US index futures dipped as the ASX closed following an edict earlier in the day from the Federal Reserve that banks suspend share buybacks and limit dividend payouts. S&P 500 index futures slid five points or 0.2 per cent.

The Australian financial sector took its lead from its US counterpart, rising 2.7 per cent. Westpac led the advance with a gain of 3.3 per cent. ANZ put on 3 per cent, NAB 2.7 per cent and Commonwealth Bank 2.4 per cent. Asset manager IOOF Holdings was the index’s standout performer, rising 8.5 per cent. Other money managers also performed well. Magellan added 5.4 per cent, AMP 4.8 per cent and Challenger 4.3 per cent.

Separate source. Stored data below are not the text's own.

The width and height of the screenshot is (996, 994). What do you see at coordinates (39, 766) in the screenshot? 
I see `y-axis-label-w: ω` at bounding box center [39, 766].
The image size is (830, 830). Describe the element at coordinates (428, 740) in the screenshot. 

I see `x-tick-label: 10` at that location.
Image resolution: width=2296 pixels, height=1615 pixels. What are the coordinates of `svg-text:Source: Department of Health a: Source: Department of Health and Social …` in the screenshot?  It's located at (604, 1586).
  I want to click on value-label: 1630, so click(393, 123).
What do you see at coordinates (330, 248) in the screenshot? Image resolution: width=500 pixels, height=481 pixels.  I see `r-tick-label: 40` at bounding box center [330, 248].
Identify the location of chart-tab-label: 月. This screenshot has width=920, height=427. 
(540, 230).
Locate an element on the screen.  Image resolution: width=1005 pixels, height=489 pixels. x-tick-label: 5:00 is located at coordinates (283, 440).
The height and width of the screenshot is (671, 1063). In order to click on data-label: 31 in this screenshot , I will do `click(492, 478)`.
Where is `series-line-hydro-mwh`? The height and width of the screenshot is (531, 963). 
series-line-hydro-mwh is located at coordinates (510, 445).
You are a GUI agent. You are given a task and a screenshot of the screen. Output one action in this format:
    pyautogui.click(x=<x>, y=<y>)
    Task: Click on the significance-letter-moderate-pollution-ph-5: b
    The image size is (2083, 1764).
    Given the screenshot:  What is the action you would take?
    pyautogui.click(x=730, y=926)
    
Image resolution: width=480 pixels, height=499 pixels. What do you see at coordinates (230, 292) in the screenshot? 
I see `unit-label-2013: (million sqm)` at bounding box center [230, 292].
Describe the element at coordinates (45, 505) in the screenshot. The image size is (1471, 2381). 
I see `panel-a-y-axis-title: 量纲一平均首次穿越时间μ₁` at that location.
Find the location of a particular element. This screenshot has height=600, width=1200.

Virgin Australia shareholders hoping to rescue something from their investment endured a rollercoaster session. The two-horse race for the airline appeared to fall into disarray when Cyrus Capital dropped out this morning, citing the administrator’s failure to engage with its offer. But within hours Virgin announced rival private equity firm Bain Capital had entered an agreement to buy the airline. A third option remains open with unsecured bondholders banding together for a possible pitch when creditors meet to consider the Bain plan to relaunch the airline. Shareholders stand at the back of a long queue with minimal prospects of a return.

Qantas announced drastic measures yesterday to avoid the same fate as Virgin. The airline will cut around a fifth of its workforce and slash costs by $15 billion over three years. The share price slumped 9.1 per cent today after the airline raised almost $1.4 billion at a substantial discount to the last traded price.

Shopping centre operators Goodman Group and Scentre advanced 2.6 per cent and 3.3 per cent, respectively, as the real estate sector attracted a bid. Stockland and Vicinity Centres both gained 2.9 per cent.

Energy stocks were boosted by an ongoing rebound in crude oil. Woodside gained 2.4 per cent, Oil Search 2 per cent and Santos 0.6 per cent. Brent crude added another 54 cents or 1.3 per cent today to last night’s 74 cent rally, reaching $US41.59 a barrel.

Aside from Qantas, CSL was the biggest drag on the index, easing 0.4 per cent from yesterday’s three-week closing high. Other notable losses on the index included travel agent Flight Centre and Penfolds owner Treasury Wine Estates, both down 1.2 per cent.

Asian markets were mixed as the ASX shut up shop for the week. Hong Kong’s Hang Seng was down 0.8 per cent following yesterday’s public holiday. Japan’s Nikkei was ahead 1.1 per cent. Chinese markets remained closed for a second day of holidays.

Gold drifted lower for a third session, lately off $2.30 or 0.1 per cent at $US1,768.30 an ounce.

The dollar was ahead less than 0.1 per cent at 68.88 US cents.

Hot today: Investors in Chase Mining (ASX:CML) saw their investment almost double after the first drill-hole of a new drilling campaign at the explorer’s Alotta nickel-copper project in Quebec intersected massive sulphides. The hole hit two zones, including a “spectacular porphyr”. With drilling on a second hole commencing last night, speculators piled in during the last hour of trade, lifting the share price 95 per cent from 2 cents to 3.9 cents.